== SUPPLIED MATERIAL ==
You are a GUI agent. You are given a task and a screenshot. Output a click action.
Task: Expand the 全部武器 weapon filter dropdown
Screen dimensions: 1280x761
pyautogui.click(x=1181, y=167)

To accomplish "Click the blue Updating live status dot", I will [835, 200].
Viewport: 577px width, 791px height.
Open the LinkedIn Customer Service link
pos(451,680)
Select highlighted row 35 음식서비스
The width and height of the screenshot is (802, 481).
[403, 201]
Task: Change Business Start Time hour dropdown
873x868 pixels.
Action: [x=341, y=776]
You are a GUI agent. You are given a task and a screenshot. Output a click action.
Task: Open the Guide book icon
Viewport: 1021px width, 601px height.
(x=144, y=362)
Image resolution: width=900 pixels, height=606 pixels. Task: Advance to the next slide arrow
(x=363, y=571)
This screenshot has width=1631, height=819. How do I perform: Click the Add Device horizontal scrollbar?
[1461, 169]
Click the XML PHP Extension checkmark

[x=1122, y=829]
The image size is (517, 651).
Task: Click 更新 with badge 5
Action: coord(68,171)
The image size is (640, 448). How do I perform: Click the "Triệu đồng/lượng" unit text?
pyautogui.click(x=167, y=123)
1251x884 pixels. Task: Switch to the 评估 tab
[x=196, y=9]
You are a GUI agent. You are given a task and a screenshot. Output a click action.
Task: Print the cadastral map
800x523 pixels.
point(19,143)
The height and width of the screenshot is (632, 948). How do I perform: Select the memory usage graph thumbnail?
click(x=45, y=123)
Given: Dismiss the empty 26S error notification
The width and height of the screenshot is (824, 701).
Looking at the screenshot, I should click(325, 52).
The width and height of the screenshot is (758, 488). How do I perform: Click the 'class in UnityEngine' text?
===
WHAT TO PRODUCE:
Every record, word for word, must be returned.

OUTPUT FOR THIS EXERCISE:
You are a GUI agent. You are given a task and a screenshot. Output a click action.
Task: Expand the 全部武器 weapon filter dropdown
Screen dimensions: 1280x761
pyautogui.click(x=1181, y=167)

To accomplish "Click the blue Updating live status dot", I will [835, 200].
Viewport: 577px width, 791px height.
Open the LinkedIn Customer Service link
pos(451,680)
Select highlighted row 35 음식서비스
The width and height of the screenshot is (802, 481).
[403, 201]
Task: Change Business Start Time hour dropdown
873x868 pixels.
Action: [x=341, y=776]
You are a GUI agent. You are given a task and a screenshot. Output a click action.
Task: Open the Guide book icon
Viewport: 1021px width, 601px height.
(x=144, y=362)
Image resolution: width=900 pixels, height=606 pixels. Task: Advance to the next slide arrow
(x=363, y=571)
This screenshot has width=1631, height=819. How do I perform: Click the Add Device horizontal scrollbar?
[1461, 169]
Click the XML PHP Extension checkmark

[x=1122, y=829]
The image size is (517, 651).
Task: Click 更新 with badge 5
Action: coord(68,171)
The image size is (640, 448). How do I perform: Click the "Triệu đồng/lượng" unit text?
pyautogui.click(x=167, y=123)
1251x884 pixels. Task: Switch to the 评估 tab
[x=196, y=9]
You are a GUI agent. You are given a task and a screenshot. Output a click action.
Task: Print the cadastral map
800x523 pixels.
point(19,143)
The height and width of the screenshot is (632, 948). How do I perform: Select the memory usage graph thumbnail?
click(x=45, y=123)
Given: Dismiss the empty 26S error notification
The width and height of the screenshot is (824, 701).
Looking at the screenshot, I should click(325, 52).
The width and height of the screenshot is (758, 488). How do I perform: Click the 'class in UnityEngine' text?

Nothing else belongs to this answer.